Emotional intelligence is vital in helping employees overcome work's challenges

Raise the topic of emotional intelligence to a room full of business leaders, and a surprising number will respond with a dismissive eye roll, as though you’ve suggested a group hug: Isn’t it enough that we run our businesses effectively, and provide our people with paying jobs? Do we have to go all touchy-feely, too? Of course you don’t – as long as you don’t mind losing money. Otherwise, you’d better address your EIQ, because there’s nothing touchy-feely about its impact on your bottom line.

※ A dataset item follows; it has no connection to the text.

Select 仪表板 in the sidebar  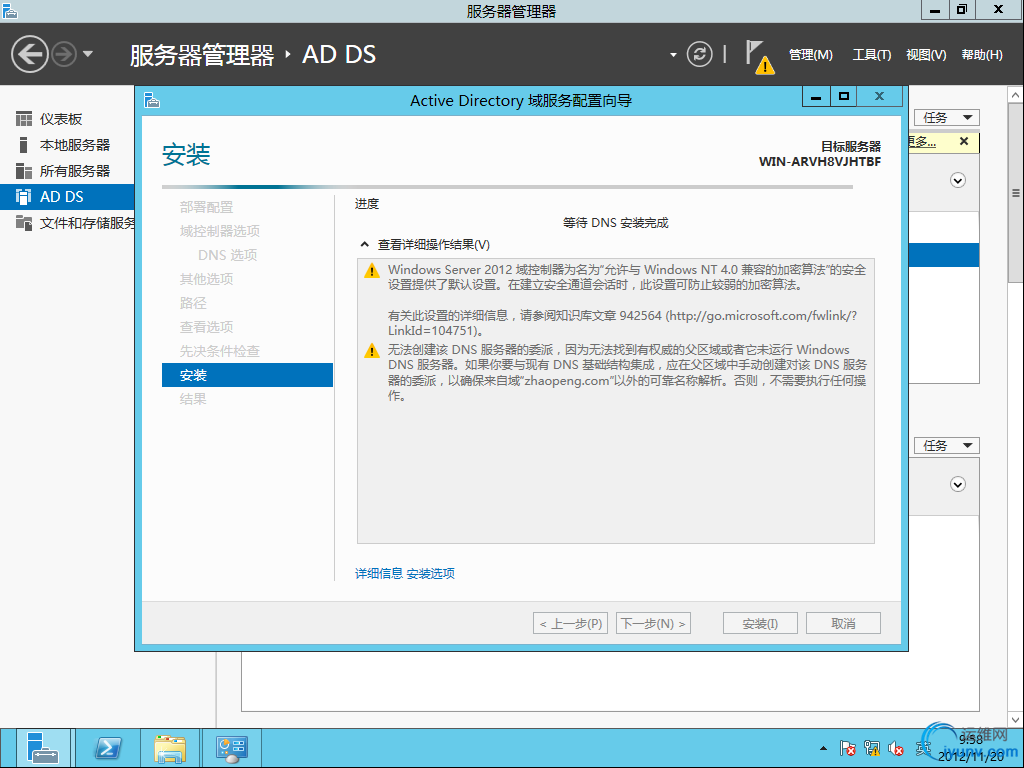click(x=60, y=119)
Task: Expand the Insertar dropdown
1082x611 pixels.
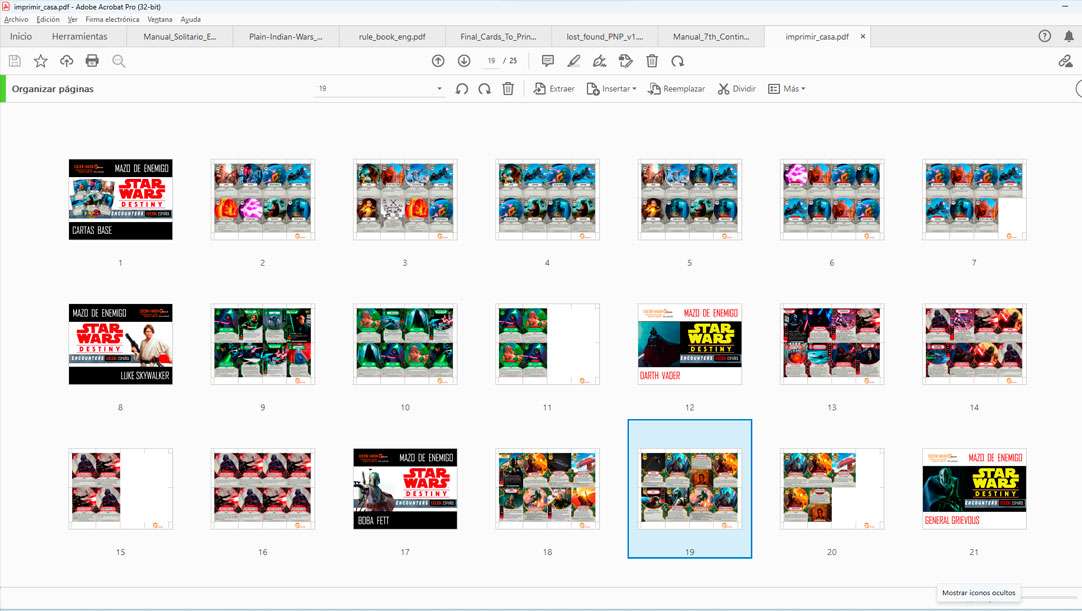Action: pos(611,89)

How much impact are we talking about? At L’Oréal, sales agents selected on the basis of certain emotional competencies significantly outsold salespeople selected by using the company’s old selection procedure. Salespeople selected on the basis of emotional competence sold $91,370 more per year than other salespeople did, for a net revenue increase of $2,558,360. Salespeople selected on the basis of emotional competence also had a 63% lower rate of turnover during the first year than those selected in the typical way.

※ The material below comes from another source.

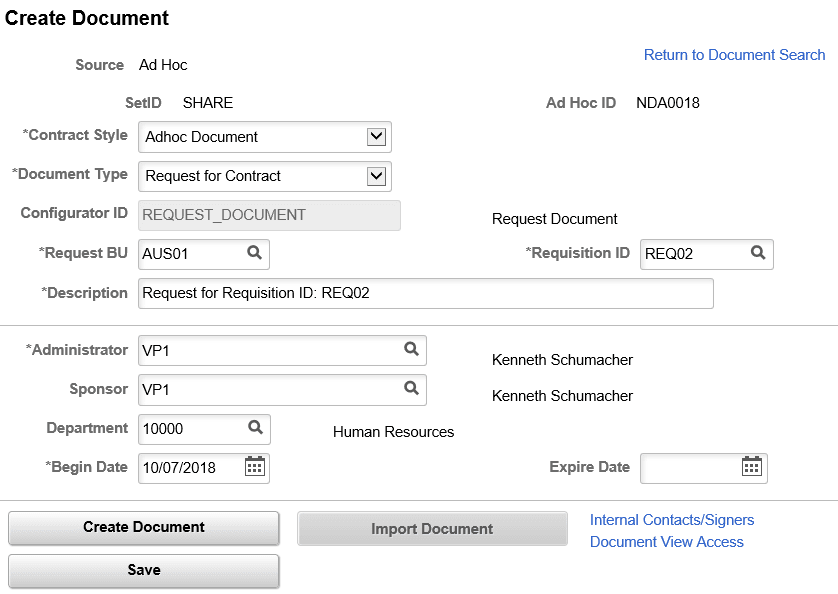The height and width of the screenshot is (594, 838).
Task: Open the Begin Date calendar icon
Action: (x=253, y=467)
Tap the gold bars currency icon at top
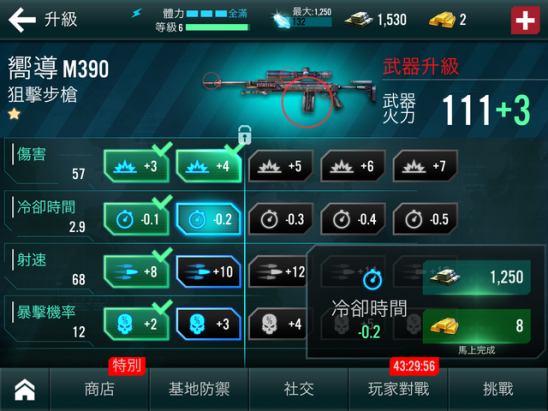The height and width of the screenshot is (411, 548). pos(442,20)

And those results aren’t unique to L’Oréal. AT&T participated in a large, cross-industry study that found in all levels of management (from line supervisors to senior executives) increased emotional intelligence measured through the company’s Emotional Intelligence Appraisal accounted for 20% more productivity than low EI leaders. Of top performers, 91% were high in EI, while only 26% of low performers were high in EI. The US Air Force reduced recruiter turnover from 35% to 5% annually by selecting candidates high in emotional intelligence, creating a total cost savings of $3 million per year on a $10,000 investment.

Without EI, disaster can occur, as it did a decade ago when America Online merged with Time Warner in a deal valued at a stunning $350 billion. To call the transaction the worst in history, as it is now taught in business schools, does not begin to tell the story of how some of the brightest minds in technology and media collaborated to produce such a debacle. Stephen M. Case, a co-founder of AOL and Time Warner and chief executive Gerald M. Levin did not have the ability to figure out how to blend old media and new media culture. They were like different species—in fact, like species that were natural enemies. There are many reasons for the demise of this merger, but one so intrinsic that it seems to have gone unaddressed: Mergers are a unique situation culturally, and demand a high degree of EI to get the newly-minted team pulling in the same direction.

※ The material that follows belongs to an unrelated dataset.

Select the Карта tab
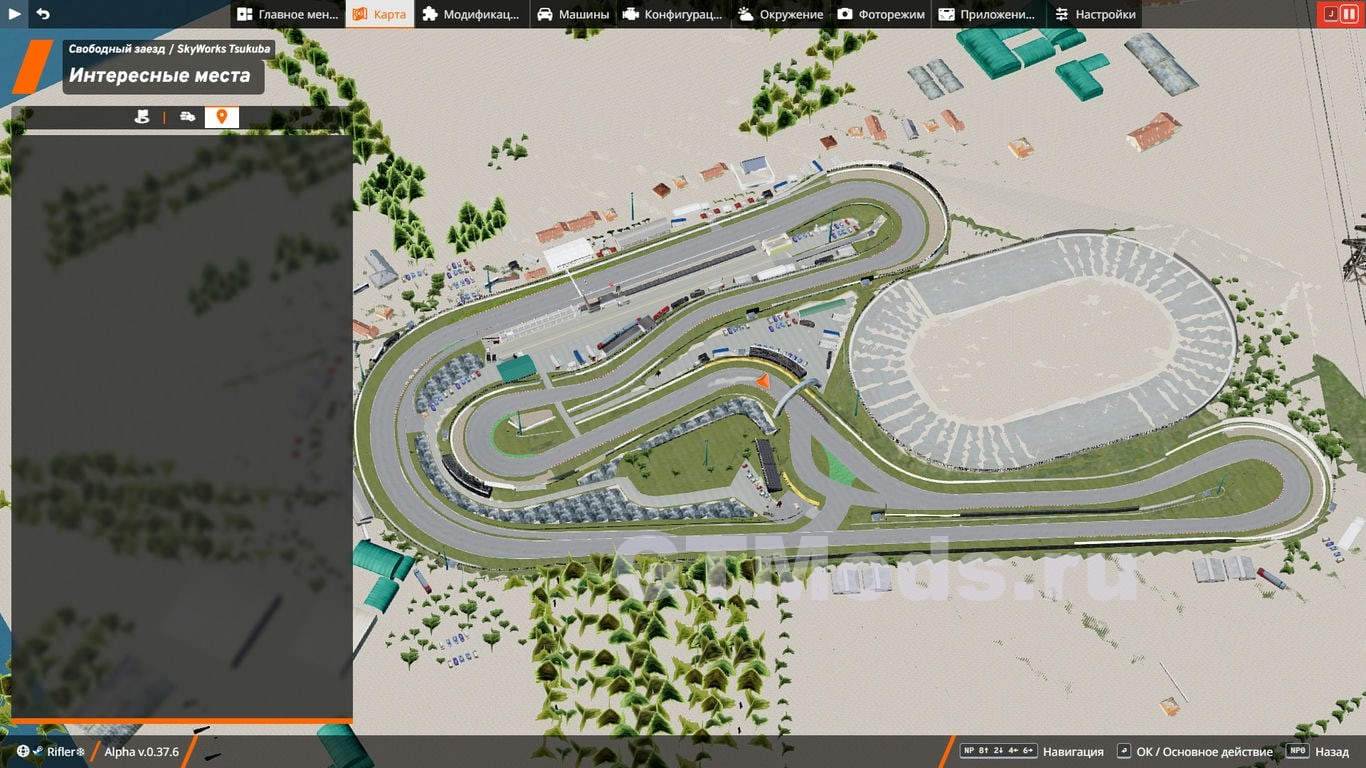The image size is (1366, 768). click(379, 14)
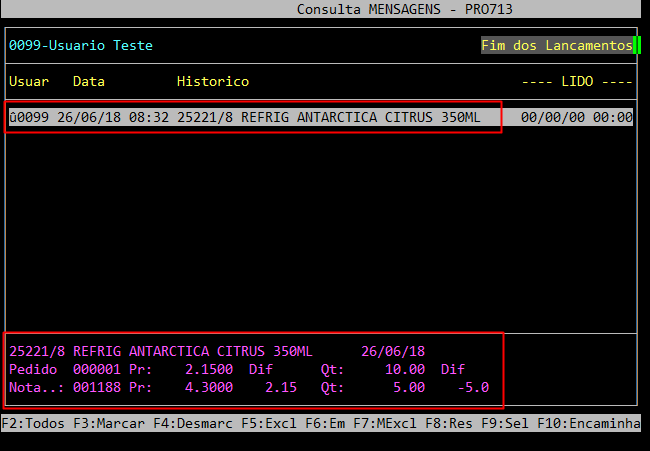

During a merger or acquisition you have to manage culture in a different way. A common mistake is to confuse culture with people and to lump the cultural planning in with the people-planning stream of an integration team. There are two sets of “people” challenges involved that come together during a merger, and each needs outstanding leadership and emotional intelligence to navigate successfully. In this case, the latter was non-existent. This isn’t the kind of history you want to make, is it?

Business is a battleground, and emotional intelligence is vital in terms of deployment, whether we’re talking about leading your troops to war or heading an organization. How emotionally involved people are during a meeting or during a battle can be seen from the harmony of their movements, in how they talk and interact with each other. Emotional intelligence will help you to guide your team safely through change, in the same way it would guide an officer in deploying a soldier through unfamiliar terrain. Emotional intelligence is imperative in understanding and controlling your team to get through the multiple struggles we experience on a daily basis. Ignore it at your peril.